▶ **Stored items**

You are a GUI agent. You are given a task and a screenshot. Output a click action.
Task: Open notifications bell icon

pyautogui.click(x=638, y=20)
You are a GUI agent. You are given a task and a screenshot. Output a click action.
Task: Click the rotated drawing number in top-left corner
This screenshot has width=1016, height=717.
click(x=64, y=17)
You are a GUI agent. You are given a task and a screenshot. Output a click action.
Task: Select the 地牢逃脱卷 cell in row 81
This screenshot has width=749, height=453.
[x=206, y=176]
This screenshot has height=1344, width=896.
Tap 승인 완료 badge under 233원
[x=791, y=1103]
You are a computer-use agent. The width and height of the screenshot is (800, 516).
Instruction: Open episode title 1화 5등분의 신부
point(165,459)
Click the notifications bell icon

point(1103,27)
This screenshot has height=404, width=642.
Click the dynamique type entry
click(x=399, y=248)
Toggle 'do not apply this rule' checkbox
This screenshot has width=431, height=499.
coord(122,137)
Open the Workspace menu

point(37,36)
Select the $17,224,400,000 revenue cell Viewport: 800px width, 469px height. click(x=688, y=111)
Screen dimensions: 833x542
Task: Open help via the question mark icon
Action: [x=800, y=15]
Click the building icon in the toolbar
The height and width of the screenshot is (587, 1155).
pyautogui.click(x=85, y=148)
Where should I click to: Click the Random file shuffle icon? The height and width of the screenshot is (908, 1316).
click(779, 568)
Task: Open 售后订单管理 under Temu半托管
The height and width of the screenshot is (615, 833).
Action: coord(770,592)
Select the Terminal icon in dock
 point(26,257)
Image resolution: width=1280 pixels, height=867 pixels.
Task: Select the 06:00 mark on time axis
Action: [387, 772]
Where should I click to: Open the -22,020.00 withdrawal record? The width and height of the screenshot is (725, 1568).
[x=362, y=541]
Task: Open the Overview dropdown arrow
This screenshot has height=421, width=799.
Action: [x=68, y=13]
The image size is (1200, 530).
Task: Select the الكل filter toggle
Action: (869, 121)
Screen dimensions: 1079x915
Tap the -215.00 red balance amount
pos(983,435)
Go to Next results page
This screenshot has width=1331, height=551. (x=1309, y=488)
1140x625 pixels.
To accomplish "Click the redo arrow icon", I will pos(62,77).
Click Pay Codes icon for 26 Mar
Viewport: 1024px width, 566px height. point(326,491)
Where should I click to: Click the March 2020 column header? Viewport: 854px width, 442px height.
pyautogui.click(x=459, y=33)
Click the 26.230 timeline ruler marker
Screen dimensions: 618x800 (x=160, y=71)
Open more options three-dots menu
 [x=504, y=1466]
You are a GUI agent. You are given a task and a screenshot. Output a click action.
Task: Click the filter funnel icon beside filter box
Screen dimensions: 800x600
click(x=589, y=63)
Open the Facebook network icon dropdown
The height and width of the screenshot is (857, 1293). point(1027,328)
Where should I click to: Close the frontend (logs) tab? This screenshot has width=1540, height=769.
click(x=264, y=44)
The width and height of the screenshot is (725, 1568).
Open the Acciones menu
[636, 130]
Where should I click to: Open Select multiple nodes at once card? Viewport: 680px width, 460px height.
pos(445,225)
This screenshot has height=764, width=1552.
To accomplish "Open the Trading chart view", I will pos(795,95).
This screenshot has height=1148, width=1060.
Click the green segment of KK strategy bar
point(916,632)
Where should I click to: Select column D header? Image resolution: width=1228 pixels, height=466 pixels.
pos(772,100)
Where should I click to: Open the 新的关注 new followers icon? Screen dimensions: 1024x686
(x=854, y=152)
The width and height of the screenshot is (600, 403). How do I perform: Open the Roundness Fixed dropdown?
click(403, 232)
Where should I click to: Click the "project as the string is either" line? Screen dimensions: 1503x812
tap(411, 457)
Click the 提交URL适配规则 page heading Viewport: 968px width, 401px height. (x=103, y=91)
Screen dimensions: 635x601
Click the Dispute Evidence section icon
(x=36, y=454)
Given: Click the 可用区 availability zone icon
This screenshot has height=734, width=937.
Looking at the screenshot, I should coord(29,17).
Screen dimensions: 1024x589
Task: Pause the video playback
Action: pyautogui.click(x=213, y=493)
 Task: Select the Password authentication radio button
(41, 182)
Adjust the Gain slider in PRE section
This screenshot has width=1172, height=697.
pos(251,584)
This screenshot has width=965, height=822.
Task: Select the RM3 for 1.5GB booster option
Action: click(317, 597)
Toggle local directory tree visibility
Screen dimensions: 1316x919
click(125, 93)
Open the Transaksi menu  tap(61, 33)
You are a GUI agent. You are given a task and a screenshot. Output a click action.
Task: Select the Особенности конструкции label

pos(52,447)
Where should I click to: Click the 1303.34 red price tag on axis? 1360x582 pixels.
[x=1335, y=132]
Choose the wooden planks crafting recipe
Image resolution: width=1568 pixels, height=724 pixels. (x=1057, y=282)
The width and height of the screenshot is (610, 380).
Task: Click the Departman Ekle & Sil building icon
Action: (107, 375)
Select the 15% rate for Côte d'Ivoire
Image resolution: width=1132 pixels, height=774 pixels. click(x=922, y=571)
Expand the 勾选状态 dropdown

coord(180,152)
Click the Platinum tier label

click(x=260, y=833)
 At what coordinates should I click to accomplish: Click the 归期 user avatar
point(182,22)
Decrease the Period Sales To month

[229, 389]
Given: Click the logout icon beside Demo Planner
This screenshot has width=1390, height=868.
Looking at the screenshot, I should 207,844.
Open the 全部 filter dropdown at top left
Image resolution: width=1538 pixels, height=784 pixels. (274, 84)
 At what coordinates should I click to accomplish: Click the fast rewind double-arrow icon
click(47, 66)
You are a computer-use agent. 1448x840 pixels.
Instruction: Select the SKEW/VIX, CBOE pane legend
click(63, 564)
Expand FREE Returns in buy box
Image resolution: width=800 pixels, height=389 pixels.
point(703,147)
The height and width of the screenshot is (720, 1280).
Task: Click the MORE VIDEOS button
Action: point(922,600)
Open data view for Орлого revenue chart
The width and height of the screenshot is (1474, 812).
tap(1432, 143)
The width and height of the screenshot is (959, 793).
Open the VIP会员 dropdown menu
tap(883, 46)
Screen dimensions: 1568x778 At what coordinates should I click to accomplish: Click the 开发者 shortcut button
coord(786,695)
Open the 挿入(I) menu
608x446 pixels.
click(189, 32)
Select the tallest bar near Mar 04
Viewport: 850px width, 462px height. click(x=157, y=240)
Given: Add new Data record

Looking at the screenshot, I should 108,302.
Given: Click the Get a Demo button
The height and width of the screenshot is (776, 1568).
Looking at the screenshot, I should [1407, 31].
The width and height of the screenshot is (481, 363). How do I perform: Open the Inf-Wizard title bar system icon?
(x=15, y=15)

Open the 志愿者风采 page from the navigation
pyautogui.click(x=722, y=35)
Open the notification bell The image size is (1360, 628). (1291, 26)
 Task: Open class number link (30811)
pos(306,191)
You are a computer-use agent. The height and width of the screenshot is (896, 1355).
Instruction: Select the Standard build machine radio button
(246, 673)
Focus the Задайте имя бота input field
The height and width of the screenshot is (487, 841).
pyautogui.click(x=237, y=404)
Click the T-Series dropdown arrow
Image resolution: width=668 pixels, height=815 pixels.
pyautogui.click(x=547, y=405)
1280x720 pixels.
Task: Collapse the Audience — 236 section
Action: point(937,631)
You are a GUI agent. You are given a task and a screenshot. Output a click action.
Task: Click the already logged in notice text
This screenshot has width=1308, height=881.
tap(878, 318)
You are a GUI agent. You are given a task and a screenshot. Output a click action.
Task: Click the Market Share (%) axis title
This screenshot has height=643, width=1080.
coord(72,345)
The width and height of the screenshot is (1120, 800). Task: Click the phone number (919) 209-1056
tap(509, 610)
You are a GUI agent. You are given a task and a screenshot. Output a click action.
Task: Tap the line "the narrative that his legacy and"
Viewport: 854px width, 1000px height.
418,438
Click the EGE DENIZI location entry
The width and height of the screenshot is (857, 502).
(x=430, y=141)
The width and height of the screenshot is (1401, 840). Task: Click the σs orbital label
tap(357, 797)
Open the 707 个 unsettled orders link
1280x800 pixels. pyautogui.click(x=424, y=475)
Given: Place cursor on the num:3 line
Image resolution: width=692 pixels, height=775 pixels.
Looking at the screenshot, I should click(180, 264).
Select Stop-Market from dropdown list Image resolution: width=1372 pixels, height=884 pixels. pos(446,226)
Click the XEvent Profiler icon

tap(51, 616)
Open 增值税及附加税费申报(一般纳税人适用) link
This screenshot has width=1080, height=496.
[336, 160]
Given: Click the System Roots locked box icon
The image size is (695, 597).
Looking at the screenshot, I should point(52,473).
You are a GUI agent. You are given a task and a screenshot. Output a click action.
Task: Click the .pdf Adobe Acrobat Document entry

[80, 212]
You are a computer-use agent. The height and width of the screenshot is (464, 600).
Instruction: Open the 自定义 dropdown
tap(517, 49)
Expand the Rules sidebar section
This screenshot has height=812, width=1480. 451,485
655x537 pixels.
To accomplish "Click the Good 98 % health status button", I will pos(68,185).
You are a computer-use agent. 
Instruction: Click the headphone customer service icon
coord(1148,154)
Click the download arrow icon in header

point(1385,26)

▶ **What you have to do**
Reproduce every line of the entries above, unchanged, from the very first one down to and including the line containing "This screenshot has height=404, width=642.".

▶ **Completed exercise**
You are a GUI agent. You are given a task and a screenshot. Output a click action.
Task: Open notifications bell icon

pyautogui.click(x=638, y=20)
You are a GUI agent. You are given a task and a screenshot. Output a click action.
Task: Click the rotated drawing number in top-left corner
This screenshot has width=1016, height=717.
click(x=64, y=17)
You are a GUI agent. You are given a task and a screenshot. Output a click action.
Task: Select the 地牢逃脱卷 cell in row 81
This screenshot has width=749, height=453.
[x=206, y=176]
This screenshot has height=1344, width=896.
Tap 승인 완료 badge under 233원
[x=791, y=1103]
You are a computer-use agent. The width and height of the screenshot is (800, 516).
Instruction: Open episode title 1화 5등분의 신부
point(165,459)
Click the notifications bell icon

point(1103,27)
This screenshot has height=404, width=642.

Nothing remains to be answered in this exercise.